The product is an adrenergic receptor antagonist whose therapeutic indication is mainly the treatment of hypertension, as a single agent or in combination with other antihypertensive drugs.
Initially, on July 25, 2014, the final resolution of the anti-subsidy investigation on the imports of metoprolol tartrate originating in the Republic of India, regardless of the country of origin, was published in the Official Gazette of the Federation (DOF). Through said Resolution, the Secretariat determined a final compensatory fee of 56.85 percent.
Then, on September 11, 2018, the Notice on the validity of countervailing duties was published in the DOF.

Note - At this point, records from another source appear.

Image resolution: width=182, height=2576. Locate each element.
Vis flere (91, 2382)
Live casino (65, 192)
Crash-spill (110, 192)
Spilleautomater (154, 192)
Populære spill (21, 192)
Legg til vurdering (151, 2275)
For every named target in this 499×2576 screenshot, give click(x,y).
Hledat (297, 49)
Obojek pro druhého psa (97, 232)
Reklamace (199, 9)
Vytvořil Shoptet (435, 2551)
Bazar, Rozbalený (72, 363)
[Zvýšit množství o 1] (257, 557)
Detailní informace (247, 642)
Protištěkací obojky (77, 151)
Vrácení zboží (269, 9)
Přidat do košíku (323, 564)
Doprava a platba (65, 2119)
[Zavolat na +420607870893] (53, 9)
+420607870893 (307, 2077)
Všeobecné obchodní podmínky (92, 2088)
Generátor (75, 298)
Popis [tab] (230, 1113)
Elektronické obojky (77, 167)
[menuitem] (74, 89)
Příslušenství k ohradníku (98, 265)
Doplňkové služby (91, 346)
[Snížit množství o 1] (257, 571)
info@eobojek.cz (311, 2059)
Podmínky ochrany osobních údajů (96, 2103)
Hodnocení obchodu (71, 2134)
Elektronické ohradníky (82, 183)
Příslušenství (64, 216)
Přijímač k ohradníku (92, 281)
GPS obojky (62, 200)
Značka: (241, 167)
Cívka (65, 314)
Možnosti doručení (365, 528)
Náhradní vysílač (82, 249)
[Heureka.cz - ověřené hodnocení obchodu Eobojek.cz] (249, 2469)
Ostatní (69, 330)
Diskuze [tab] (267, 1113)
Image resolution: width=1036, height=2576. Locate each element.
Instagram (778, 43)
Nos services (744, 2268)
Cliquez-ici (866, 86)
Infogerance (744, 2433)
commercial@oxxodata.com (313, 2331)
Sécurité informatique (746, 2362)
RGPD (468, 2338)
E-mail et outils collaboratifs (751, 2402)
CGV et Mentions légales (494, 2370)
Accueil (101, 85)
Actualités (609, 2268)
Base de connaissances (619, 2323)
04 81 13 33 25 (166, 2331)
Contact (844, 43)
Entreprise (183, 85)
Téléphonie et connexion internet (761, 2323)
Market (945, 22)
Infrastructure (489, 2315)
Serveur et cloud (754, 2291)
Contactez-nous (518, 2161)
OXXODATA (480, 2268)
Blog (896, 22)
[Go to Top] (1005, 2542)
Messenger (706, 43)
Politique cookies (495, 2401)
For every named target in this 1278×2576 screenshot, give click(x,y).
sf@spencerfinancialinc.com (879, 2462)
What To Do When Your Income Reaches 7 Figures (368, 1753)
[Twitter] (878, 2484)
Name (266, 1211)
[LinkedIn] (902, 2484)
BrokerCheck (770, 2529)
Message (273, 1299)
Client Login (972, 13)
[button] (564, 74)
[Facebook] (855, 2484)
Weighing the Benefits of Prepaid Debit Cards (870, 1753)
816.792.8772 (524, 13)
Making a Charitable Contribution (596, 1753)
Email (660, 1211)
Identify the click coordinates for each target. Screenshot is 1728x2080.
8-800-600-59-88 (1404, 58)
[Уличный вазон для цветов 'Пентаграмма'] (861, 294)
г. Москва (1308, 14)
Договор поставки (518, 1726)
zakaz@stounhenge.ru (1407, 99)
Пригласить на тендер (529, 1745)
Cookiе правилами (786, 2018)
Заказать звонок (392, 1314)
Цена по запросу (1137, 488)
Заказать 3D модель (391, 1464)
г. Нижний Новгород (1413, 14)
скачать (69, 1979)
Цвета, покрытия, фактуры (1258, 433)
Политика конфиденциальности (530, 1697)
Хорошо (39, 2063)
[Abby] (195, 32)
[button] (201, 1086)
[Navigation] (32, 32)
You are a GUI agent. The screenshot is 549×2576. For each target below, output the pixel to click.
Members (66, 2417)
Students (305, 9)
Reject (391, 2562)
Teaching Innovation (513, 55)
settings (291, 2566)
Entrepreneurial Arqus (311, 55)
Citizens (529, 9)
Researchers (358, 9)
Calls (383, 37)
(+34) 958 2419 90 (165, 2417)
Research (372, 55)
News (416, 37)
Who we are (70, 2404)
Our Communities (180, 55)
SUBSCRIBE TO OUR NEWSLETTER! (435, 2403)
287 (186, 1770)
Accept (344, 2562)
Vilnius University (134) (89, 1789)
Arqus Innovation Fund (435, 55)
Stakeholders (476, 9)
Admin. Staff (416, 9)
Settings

By this means, the national producers and any person with a legal interest were informed that the definitive countervailing duties imposed on the products listed in said Notice would be eliminated as of the expiration date indicated therein for each one, except that a domestic producer express in writing its interest in having an examination procedure initiated. The list included metoprolol, the subject of this review.
Thus, on June 13, 2019, the Sinbiotik company expressed its interest in having the Ministry of Economy begin the examination of the validity of the final countervailing duty imposed on metoprolol imports originating in India.
On July 1, 2019, the Secretariat published in the DOF the Resolution declaring the beginning of the examination of the validity of the countervailing duty imposed on imports of metoprolol tartrate originating in India.
The examination period was set from April 1, 2018 to March 31, 2019, and the analysis period from April 1, 2014 to March 31, 2019.